**TASK DETAILS**
In the magazine issue below, list every person named in the prose paragraph that begins "Petrarch and Arqua".

**PASSAGE TO READ**
--- start ---

The Mirror of Literature, Amusement, and Instruction eBook

This eBook from the Gutenberg Project consists of approximately 45 pages of information about The Mirror of Literature, Amusement, and Instruction.

The Mirror of Literature, Amusement, and Instruction eBook

This eBook from the Gutenberg Project consists of approximately 45 pages of information about The Mirror of Literature, Amusement, and Instruction.

THE MIRROR OF LITERATURE, AMUSEMENT, AND INSTRUCTION.

No. 469.] Saturday January 1, 1831 [price 2d.

* * * * *

[Illustration:  Copied from one of the prints of last year’s Landscape Annual, from a drawing, by Prout.  This proves what we said of the imperishable interest of the Engravings of the L.A.]

* * * * *

Petrarch and Arqua; Ariosto, Tasso, and Ferrara;—­how delightfully are these names and sites linked in the fervour of Italian poetry.  Lord Byron halted at these consecrated spots, in his “Pilgrimage” through the land of song:—­

    There is a tomb in Arqua;—­rear’d in air,
    Pillar’d in their sarcophagus, repose
    The bones of Laura’s lover:  here repair
    Many familiar with his well-sung woes,
    The pilgrims of his genius.  He arose
    To raise a language, and his land reclaim
    From the dull yoke of her barbaric foes: 
    Watering the tree which bears his lady’s name
  With his melodious tears, he gave himself to fame.

--- end ---

**EXTRACTED RECORDS**

--- start ---

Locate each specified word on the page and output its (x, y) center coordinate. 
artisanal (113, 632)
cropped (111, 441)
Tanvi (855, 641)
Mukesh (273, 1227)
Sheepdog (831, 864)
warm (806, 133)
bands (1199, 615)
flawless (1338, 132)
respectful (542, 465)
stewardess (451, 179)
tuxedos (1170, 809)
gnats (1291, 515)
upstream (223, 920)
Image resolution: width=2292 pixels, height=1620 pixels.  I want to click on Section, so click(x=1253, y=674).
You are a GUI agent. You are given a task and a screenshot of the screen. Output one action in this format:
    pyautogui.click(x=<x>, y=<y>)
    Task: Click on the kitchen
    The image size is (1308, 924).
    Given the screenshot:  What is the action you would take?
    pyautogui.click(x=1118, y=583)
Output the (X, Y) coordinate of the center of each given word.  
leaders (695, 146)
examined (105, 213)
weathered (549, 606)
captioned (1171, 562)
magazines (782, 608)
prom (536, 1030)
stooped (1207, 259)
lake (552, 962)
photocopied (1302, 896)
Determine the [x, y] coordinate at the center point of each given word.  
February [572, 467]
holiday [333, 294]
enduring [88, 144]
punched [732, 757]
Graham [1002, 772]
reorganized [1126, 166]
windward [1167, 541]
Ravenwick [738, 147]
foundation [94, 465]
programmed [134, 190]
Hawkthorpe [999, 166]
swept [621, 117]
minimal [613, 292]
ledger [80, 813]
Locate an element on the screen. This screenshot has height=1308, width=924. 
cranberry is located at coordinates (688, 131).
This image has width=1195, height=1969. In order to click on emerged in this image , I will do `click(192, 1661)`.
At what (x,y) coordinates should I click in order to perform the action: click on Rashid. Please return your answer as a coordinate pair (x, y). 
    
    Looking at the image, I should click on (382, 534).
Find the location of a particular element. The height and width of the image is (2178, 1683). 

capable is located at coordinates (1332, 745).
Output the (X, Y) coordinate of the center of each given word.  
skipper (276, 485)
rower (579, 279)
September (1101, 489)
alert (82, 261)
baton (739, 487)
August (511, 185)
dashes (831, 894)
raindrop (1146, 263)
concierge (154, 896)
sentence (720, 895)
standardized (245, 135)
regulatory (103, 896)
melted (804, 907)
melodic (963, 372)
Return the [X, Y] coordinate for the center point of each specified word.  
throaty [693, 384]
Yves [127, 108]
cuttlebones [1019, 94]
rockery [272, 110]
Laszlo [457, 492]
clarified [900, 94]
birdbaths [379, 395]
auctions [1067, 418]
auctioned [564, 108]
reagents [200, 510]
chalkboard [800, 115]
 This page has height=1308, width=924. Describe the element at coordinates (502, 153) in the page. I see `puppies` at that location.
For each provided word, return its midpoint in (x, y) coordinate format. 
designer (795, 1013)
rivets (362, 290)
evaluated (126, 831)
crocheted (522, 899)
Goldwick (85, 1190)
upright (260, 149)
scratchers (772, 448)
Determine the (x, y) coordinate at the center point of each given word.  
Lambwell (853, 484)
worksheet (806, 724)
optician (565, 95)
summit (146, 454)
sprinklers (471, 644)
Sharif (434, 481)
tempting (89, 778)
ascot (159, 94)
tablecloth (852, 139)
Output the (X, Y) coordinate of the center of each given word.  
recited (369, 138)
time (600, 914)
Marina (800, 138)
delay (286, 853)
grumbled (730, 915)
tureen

--- end ---

**TASK SOLUTION**
Petrarch, Ariosto, Tasso, Lord Byron